START Page text

Hi all,
I have a strange error and I am starting to doubt wether it could not be related to a compiler issue… I run a rather complex code (weather model) and have gotten a segmentation fault uppon calling of a routine which is quite some time into the exectution of the code. The routine is calle organize_output… I’ve tried to reduce it as much as possible to still get an error and now it looks like this…
SUBROUTINE organize_output
REAL (KIND=irealgrib) :: zprocarray_grib(ie_max,je_max,num_compute)
REAL (KIND=ireals) :: zvarlev(ie,je,0:MAX(ke+1,nlevels)), &
zprocarray_real(ie_max,je_max,num_compute), slev(0:MAX(ke+1,nlevels))
REAL (KIND=ireals) :: zenith_t (ie,je), zenith_w (ie,je), zenith_h (ie,je), &
zcape_mu (ie,je), zcin_mu (ie,je), zcape_ml (ie,je), zcin_ml (ie,je), &
zcape_3km(ie,je), zlcl_ml (ie,je), zlfc_ml (ie,je), zbrn (ie,je,ke)
print *,'*** beginning of subroutine organize_output'
print *,zbrn(1,1,1)
print *,'gugu'
print *,zprocarray_grib(1,1,1)
print *,zvarlev(1,1,0)
print *,zprocarray_real(1,1,1)
print *,slev(0)
print *,zenith_t(1,1)
print *,zenith_w(1,1)
print *,zenith_h(1,1)
print *,zcape_mu(1,1)
print *,zcin_mu(1,1)
print *,zcape_ml(1,1)
print *,zcin_ml(1,1)
print *,zcape_3km(1,1)
print *,zlcl_ml(1,1)
print *,zlfc_ml(1,1)
print *,'*** end of subroutine organize_output'
END SUBROUTINE organize_output
Upon execution the output is as follows…
*** before_call_to_organize_output
num_compute= 1
nlevels= 40
ie,je= 41 51
ie_max,je_max= 41 51
nzmxid= 130
*** calling
*** beginning of subroutine organize_output
Segmentation fault (core dumped)

END Page text

--- Prompt 1 ---
Answer these questions using the forum post about the segmentation fault:
(a) What kind of code does the poster run?
(b) What value of nlevels is shown in the output?
(c) What message follows "*** beginning of subroutine organize_output" in the output?
--- Prompt 2 ---
Repeat the forum post about the segmentation fault word for word, beginning at the words "print *,slev(0)" and stopping after "print *,zcape_3km(1,1)".
--- Prompt 3 ---
Write the next part of the forum post about the segmentation fault, picking up after its final line.

START Data section

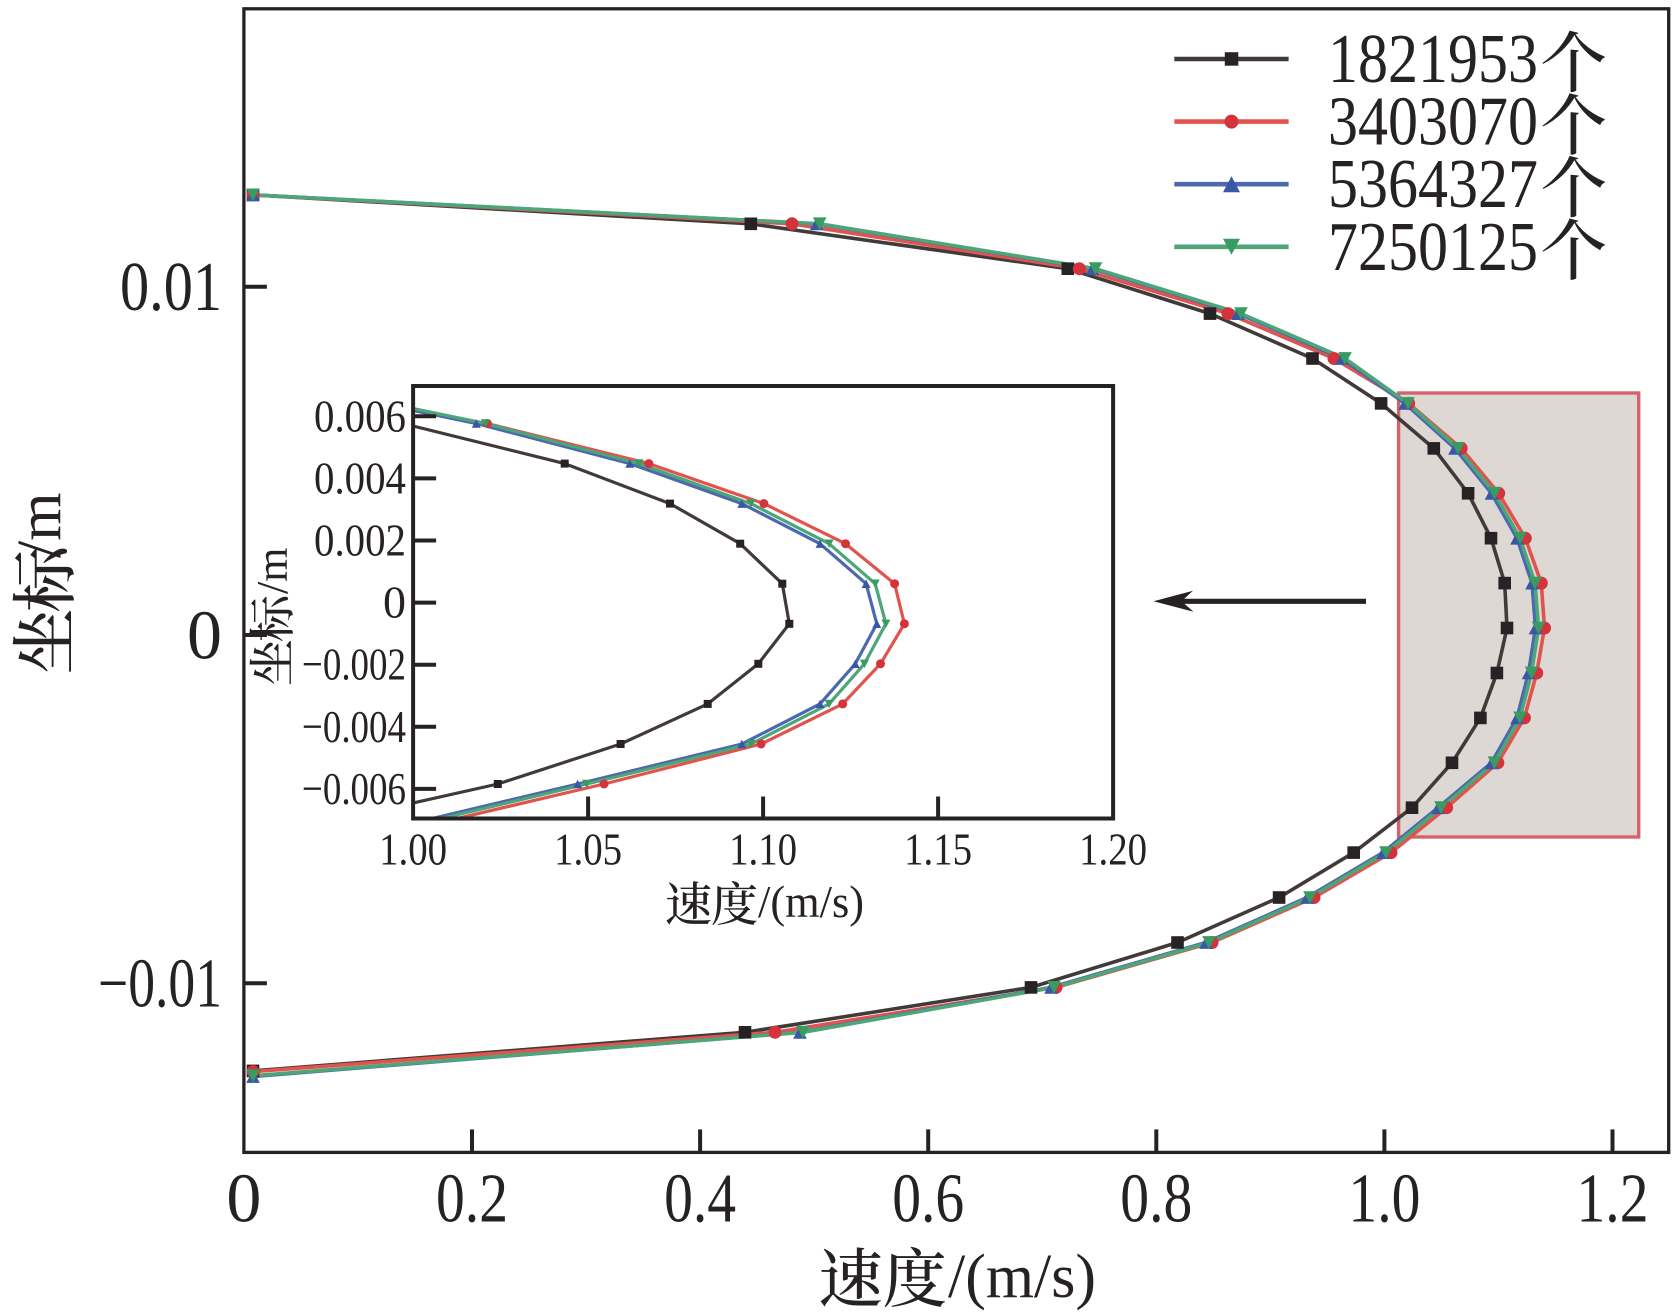 The height and width of the screenshot is (1316, 1680). I want to click on svg-text: 0.2, so click(472, 1200).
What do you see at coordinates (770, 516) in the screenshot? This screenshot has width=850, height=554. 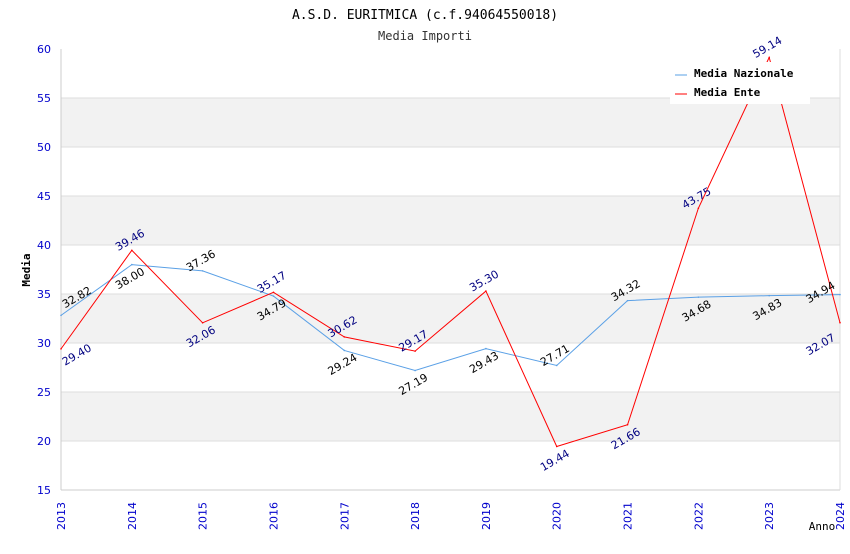 I see `x-tick-label: 2023` at bounding box center [770, 516].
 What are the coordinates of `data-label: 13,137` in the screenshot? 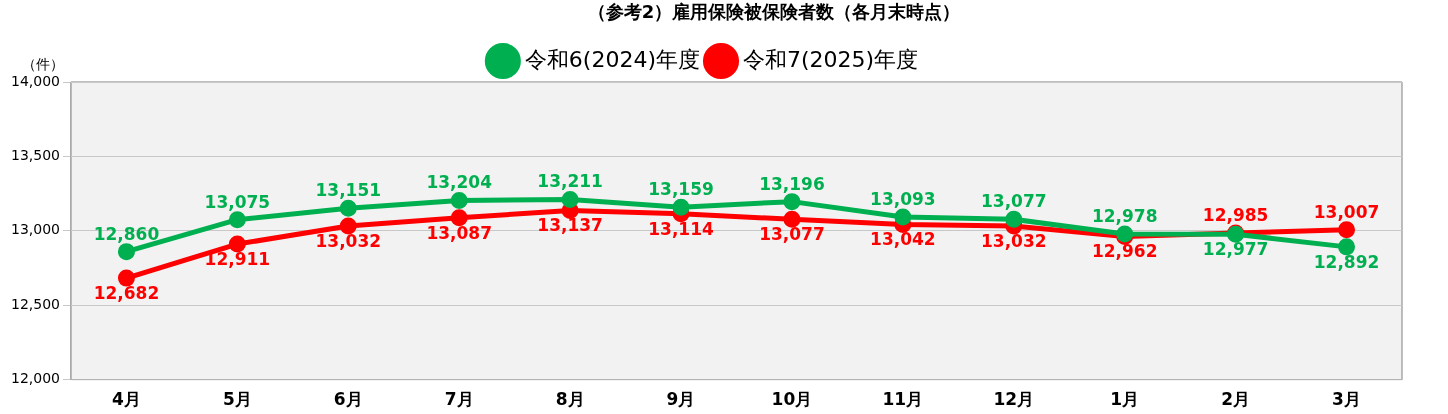 It's located at (570, 226).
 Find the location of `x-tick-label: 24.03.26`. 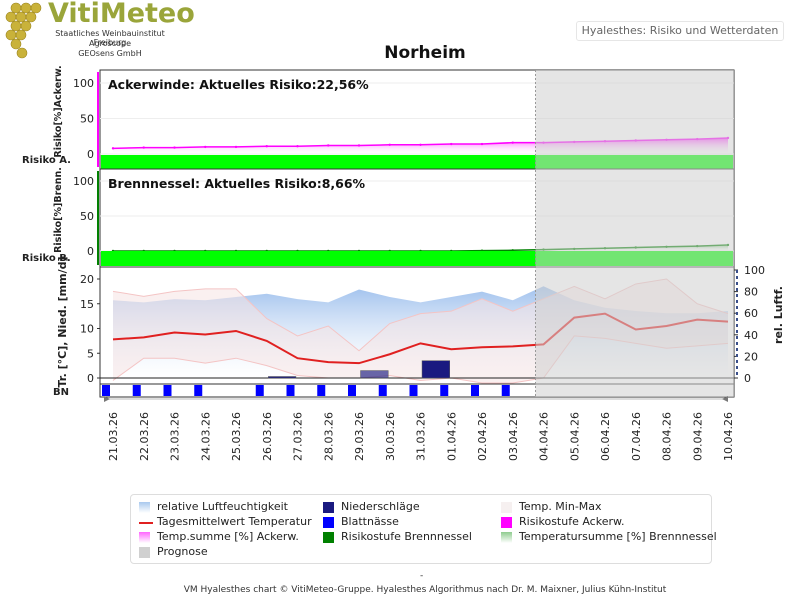

x-tick-label: 24.03.26 is located at coordinates (206, 436).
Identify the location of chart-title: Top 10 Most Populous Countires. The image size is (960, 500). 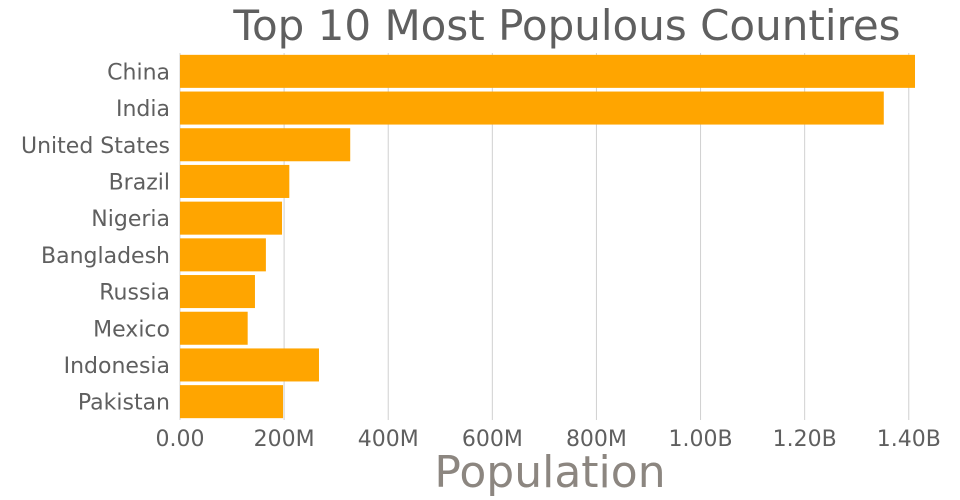
(566, 26).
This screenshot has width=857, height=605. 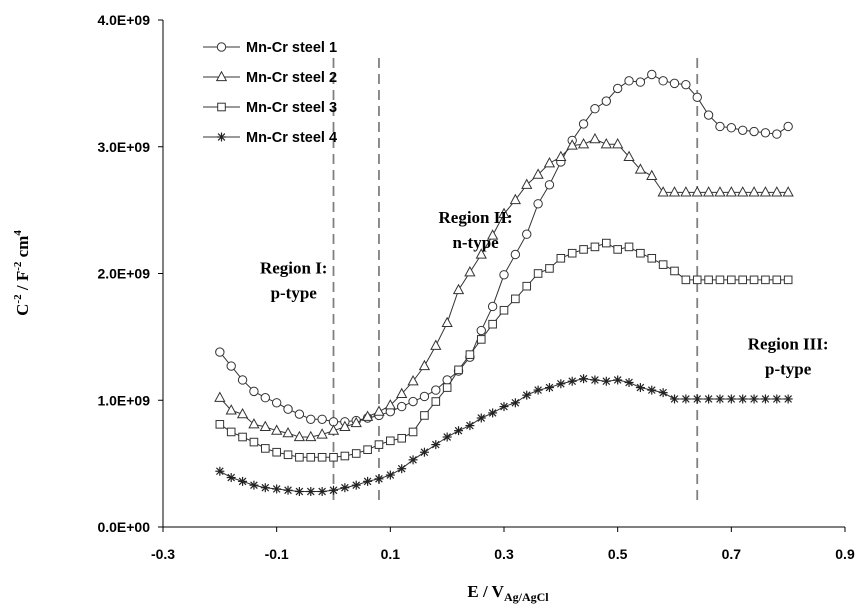 I want to click on y-axis-title-sup-3: 4, so click(x=18, y=233).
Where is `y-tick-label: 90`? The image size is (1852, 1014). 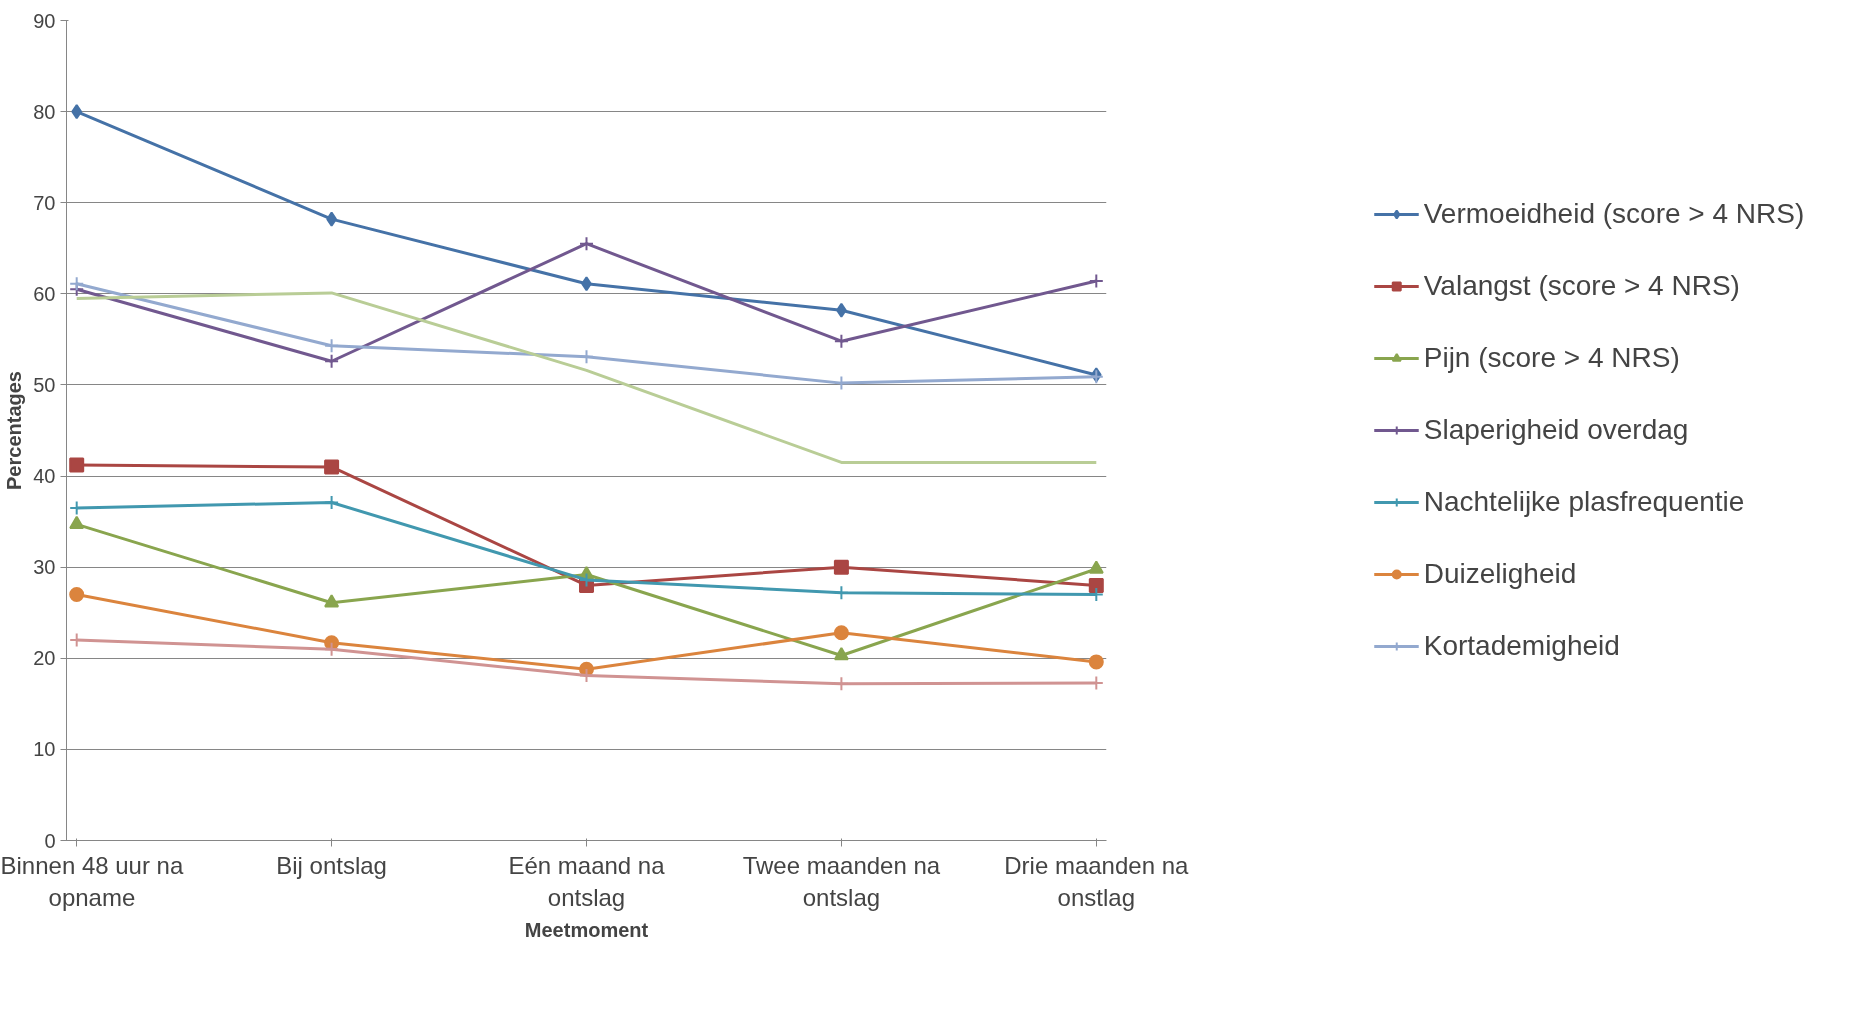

END Data section

--- Output 1 ---
(a) A weather model.
(b) 40.
(c) Segmentation fault (core dumped)

--- Output 2 ---
print *,slev(0)
print *,zenith_t(1,1)
print *,zenith_w(1,1)
print *,zenith_h(1,1)
print *,zcape_mu(1,1)
print *,zcin_mu(1,1)
print *,zcape_ml(1,1)
print *,zcin_ml(1,1)
print *,zcape_3km(1,1)

--- Output 3 ---
Sometimes (depending on the details of the lines still remaining in the subroutine) the error message is also…
*** before_call_to_organize_output
num_compute= 1
nlevels= 40
ie,je= 41 51
ie_max,je_max= 41 51
nzmxid= 130
*** calling
0: ALLOCATE: 18446744071899487520 bytes requested; not enough memory
Upon access to the zbrn array, the code segfaults. I’ve tried “unlimit; setenv MPSTKZ 40000000” with no effect. The code is VERY sensitive to any changes in what remains in the routine… If I remove one line (either in the declarations or the print statements) the behaviour can change to run smoothly without any error.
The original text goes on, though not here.